- [Aim]: Start at the line containing "You are a computer-use agent. The" and end with the line containing "[x=344, y=426]", and arrange those lines as a numbered list, omitting any blank lines.

[Interface element records]
Begin

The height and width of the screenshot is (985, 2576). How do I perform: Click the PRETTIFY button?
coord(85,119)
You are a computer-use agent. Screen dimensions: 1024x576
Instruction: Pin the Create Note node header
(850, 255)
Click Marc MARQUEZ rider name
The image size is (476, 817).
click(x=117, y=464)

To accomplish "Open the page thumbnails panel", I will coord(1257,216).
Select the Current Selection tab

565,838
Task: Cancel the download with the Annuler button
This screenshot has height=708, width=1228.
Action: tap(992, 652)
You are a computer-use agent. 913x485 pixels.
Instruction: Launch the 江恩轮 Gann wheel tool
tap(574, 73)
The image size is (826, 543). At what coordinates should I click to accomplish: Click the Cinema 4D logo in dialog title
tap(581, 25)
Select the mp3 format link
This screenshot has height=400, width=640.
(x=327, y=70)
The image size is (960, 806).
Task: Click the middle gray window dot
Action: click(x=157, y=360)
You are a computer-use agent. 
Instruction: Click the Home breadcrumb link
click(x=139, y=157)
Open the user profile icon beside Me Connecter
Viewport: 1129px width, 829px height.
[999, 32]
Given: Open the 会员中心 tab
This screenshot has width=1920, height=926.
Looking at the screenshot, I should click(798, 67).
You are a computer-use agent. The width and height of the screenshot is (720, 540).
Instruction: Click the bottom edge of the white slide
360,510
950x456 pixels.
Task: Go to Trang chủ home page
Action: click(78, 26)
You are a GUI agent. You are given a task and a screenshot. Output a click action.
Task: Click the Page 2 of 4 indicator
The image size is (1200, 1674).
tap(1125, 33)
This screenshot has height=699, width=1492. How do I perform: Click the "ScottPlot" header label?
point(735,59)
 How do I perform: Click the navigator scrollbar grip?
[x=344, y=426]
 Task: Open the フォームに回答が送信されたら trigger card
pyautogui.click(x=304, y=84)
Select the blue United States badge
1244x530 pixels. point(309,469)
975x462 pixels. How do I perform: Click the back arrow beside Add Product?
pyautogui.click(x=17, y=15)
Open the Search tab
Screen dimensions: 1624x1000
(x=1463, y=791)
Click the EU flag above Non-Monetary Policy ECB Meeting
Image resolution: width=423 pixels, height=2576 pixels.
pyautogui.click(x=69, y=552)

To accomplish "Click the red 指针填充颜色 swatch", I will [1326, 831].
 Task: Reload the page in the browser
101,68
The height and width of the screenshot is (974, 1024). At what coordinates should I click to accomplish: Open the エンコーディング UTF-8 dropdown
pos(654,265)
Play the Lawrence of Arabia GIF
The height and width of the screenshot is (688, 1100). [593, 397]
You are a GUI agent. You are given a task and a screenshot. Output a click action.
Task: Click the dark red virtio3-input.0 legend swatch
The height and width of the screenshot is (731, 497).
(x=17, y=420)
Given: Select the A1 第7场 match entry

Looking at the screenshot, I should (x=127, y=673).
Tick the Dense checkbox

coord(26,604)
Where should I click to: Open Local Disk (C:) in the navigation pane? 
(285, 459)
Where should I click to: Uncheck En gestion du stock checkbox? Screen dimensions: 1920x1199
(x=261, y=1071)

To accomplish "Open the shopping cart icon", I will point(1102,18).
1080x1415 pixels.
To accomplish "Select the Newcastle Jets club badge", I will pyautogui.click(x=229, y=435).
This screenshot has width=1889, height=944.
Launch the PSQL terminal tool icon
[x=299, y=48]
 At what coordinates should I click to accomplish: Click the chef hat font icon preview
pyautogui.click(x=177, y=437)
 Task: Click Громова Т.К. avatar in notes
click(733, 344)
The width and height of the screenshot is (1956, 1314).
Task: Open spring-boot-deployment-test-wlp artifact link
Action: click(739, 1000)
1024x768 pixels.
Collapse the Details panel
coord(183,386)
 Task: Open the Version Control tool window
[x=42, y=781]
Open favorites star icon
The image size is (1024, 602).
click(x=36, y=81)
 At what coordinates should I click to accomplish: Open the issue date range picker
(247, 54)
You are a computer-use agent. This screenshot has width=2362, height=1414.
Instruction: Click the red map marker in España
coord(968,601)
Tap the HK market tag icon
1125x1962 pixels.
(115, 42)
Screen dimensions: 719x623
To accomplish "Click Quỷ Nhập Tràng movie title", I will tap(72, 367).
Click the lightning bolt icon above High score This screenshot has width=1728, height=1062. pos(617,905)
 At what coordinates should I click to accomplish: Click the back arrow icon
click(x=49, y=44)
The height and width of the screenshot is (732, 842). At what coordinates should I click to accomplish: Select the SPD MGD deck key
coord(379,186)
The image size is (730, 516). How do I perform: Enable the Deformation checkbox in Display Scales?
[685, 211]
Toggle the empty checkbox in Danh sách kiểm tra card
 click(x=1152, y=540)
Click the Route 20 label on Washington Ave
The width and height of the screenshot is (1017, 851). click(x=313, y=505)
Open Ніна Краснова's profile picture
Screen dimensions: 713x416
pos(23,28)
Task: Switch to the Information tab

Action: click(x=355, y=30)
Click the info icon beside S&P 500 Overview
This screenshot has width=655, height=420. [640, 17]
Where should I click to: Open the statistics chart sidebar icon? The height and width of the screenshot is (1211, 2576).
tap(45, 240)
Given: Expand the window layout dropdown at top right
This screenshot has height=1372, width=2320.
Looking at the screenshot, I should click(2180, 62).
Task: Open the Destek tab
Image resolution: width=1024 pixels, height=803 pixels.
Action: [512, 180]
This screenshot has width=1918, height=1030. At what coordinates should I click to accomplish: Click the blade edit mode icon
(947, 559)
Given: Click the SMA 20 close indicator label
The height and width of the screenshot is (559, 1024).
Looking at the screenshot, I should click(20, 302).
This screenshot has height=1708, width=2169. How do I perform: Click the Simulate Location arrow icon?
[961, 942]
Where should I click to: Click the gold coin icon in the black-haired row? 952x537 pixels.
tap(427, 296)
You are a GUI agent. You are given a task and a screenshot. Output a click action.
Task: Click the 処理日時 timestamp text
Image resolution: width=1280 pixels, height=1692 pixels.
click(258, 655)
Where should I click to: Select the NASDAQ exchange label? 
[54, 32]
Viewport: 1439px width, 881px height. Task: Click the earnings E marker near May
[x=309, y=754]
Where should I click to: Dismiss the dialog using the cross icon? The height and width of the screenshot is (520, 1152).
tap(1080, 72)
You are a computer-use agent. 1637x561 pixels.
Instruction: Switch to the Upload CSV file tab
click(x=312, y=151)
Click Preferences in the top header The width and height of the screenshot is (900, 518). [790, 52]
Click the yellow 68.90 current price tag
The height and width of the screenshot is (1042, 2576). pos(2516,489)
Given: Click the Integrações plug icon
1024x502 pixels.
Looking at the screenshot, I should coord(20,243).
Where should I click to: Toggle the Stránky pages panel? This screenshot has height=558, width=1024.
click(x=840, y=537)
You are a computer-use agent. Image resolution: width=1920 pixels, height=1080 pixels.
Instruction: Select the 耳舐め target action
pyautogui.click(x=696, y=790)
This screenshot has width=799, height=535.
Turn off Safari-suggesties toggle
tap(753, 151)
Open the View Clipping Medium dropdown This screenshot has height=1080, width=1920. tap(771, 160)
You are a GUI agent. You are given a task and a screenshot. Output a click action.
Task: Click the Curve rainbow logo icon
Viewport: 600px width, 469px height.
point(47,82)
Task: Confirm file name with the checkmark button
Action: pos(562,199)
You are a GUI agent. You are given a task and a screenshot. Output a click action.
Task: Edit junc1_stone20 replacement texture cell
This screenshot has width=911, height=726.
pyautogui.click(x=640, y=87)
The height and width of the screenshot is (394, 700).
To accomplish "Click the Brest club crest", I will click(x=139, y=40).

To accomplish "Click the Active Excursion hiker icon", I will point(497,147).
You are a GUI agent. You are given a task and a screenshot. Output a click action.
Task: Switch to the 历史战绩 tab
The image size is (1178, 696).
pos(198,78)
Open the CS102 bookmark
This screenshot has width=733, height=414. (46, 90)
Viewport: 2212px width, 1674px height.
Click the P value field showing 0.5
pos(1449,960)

End

- [The reply]:
1. You are a computer-use agent. The width and height of the screenshot is (720, 540).
2. Instruction: Click the bottom edge of the white slide
3. 360,510
4. 950x456 pixels.
5. Task: Go to Trang chủ home page
6. Action: click(78, 26)
7. You are a GUI agent. You are given a task and a screenshot. Output a click action.
8. Task: Click the Page 2 of 4 indicator
9. The image size is (1200, 1674).
10. tap(1125, 33)
11. This screenshot has height=699, width=1492. How do I perform: Click the "ScottPlot" header label?
12. point(735,59)
13.  How do I perform: Click the navigator scrollbar grip?
14. [x=344, y=426]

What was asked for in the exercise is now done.